Excerpts from a dataset:
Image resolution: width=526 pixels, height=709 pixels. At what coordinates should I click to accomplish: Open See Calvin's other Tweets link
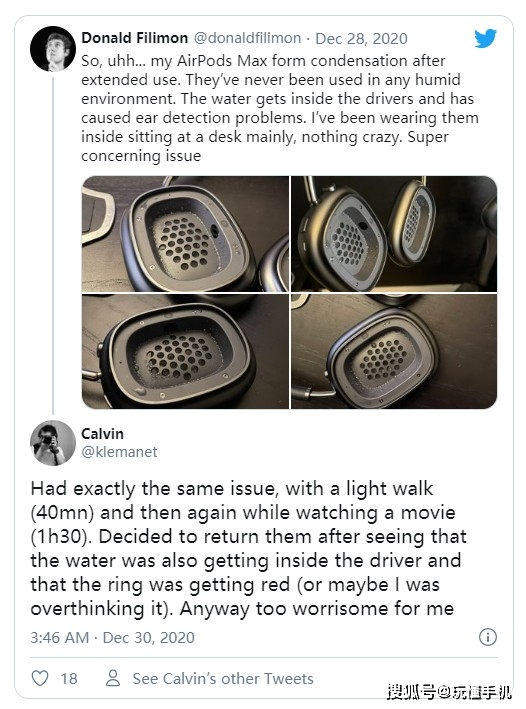223,678
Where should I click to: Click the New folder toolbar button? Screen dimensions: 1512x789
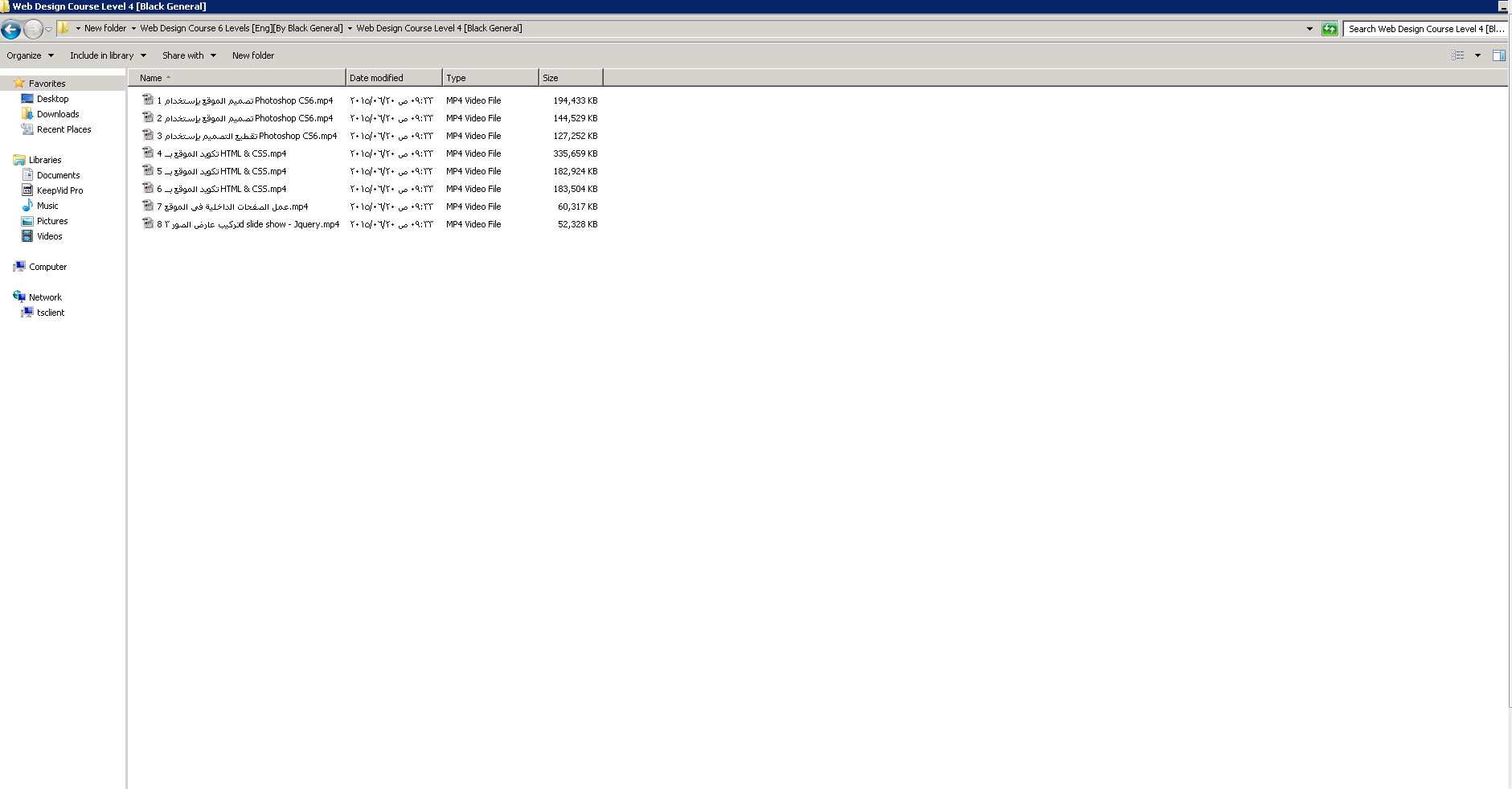[x=253, y=55]
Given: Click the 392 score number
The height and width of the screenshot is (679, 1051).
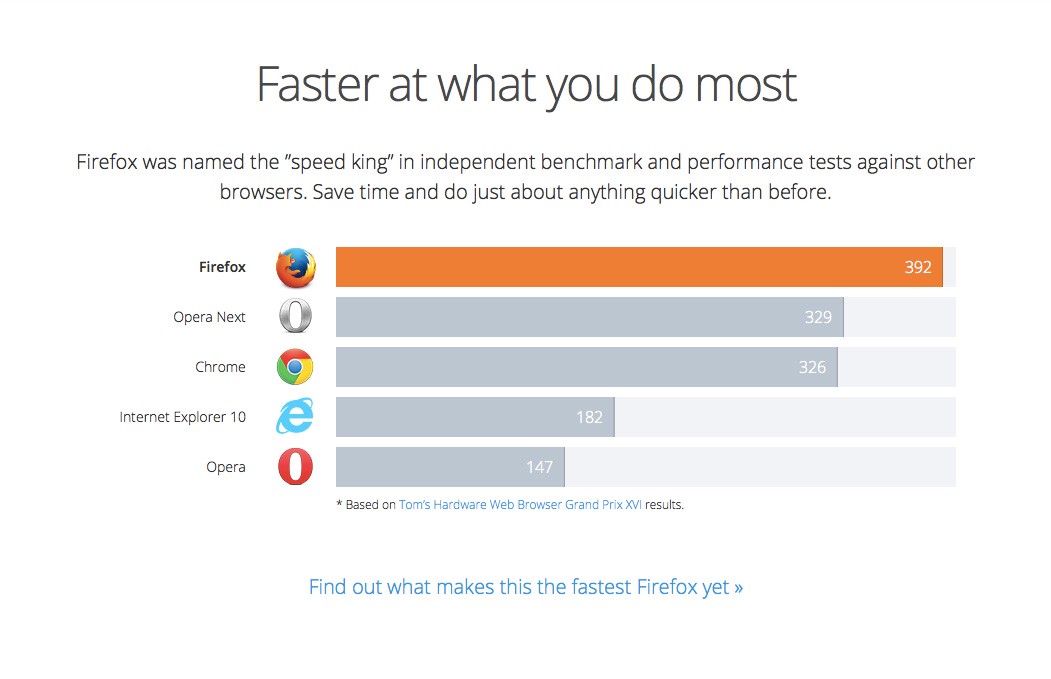Looking at the screenshot, I should (x=918, y=267).
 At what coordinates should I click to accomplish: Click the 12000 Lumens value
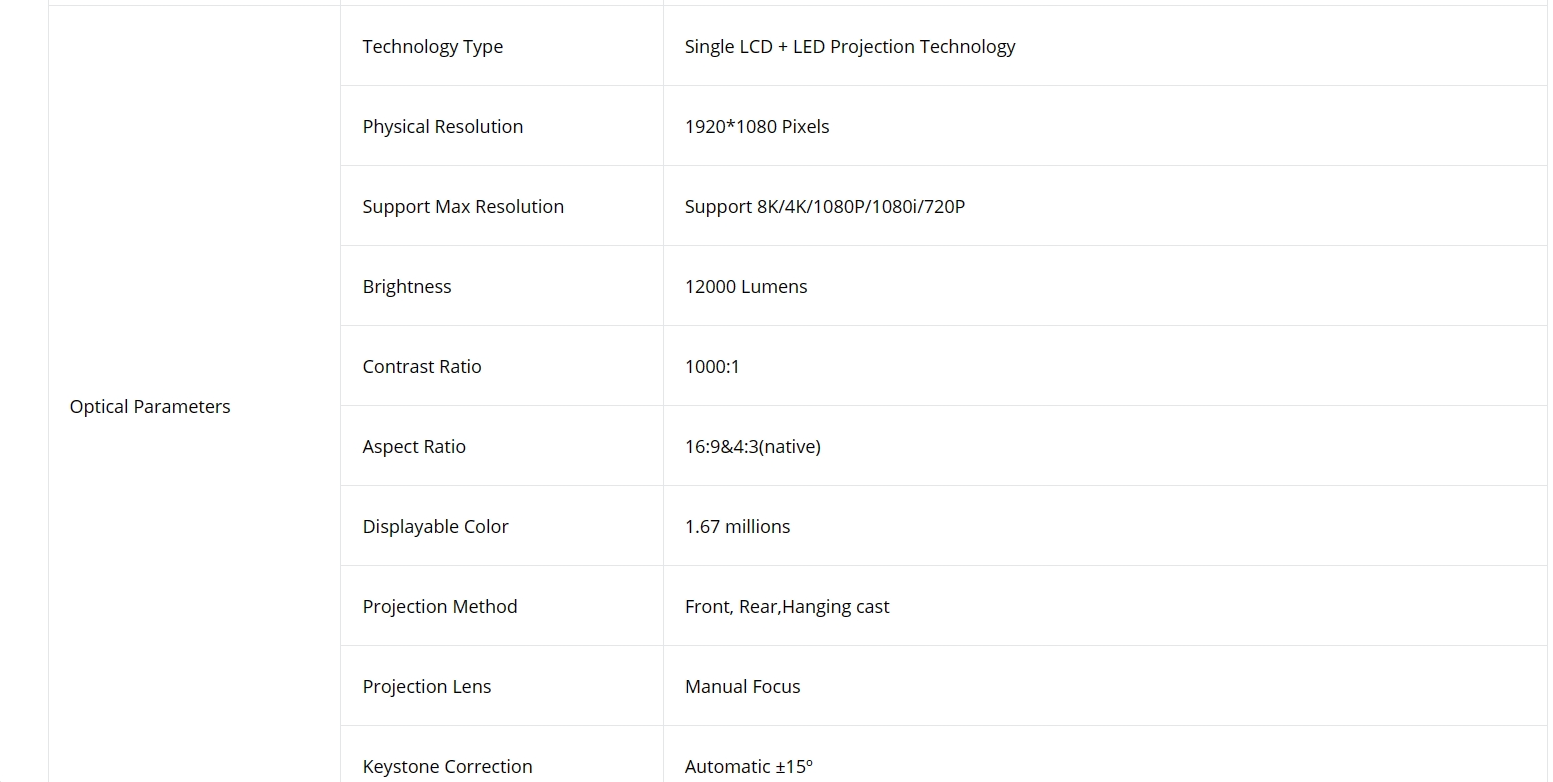coord(746,287)
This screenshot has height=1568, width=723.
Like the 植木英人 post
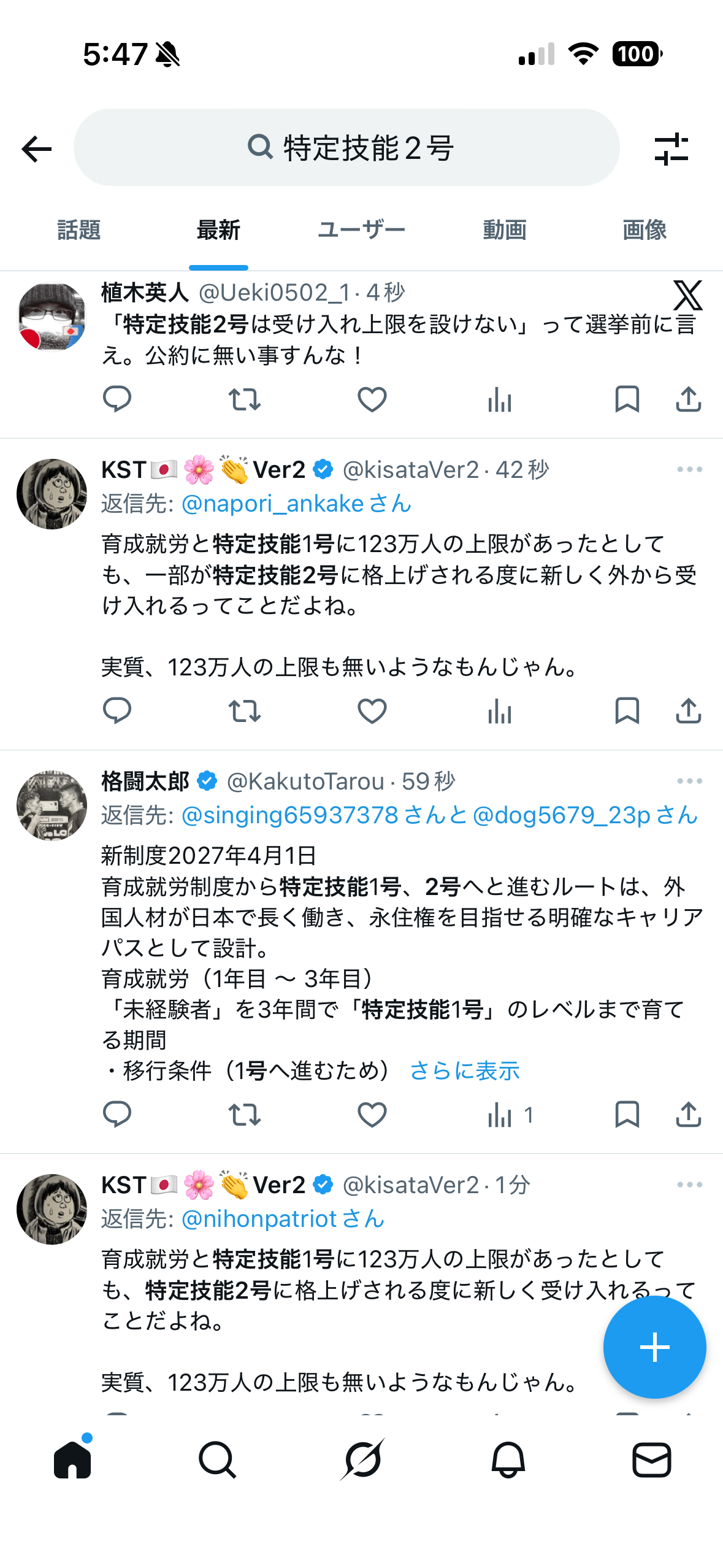tap(372, 399)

__Assignment__
What is needed is a word-for-word restatement of the entries, minus any pictures.

__Exercise solution__
Image resolution: width=526 pixels, height=709 pixels. At what coordinates should I click to accomplish: Open See Calvin's other Tweets link
223,678
Where should I click to: Click the New folder toolbar button? Screen dimensions: 1512x789
[x=253, y=55]
Given: Click the 392 score number
The height and width of the screenshot is (679, 1051).
Looking at the screenshot, I should (x=918, y=267).
 At what coordinates should I click to accomplish: Click the 12000 Lumens value
coord(746,287)
This screenshot has height=1568, width=723.
Like the 植木英人 post
tap(372, 399)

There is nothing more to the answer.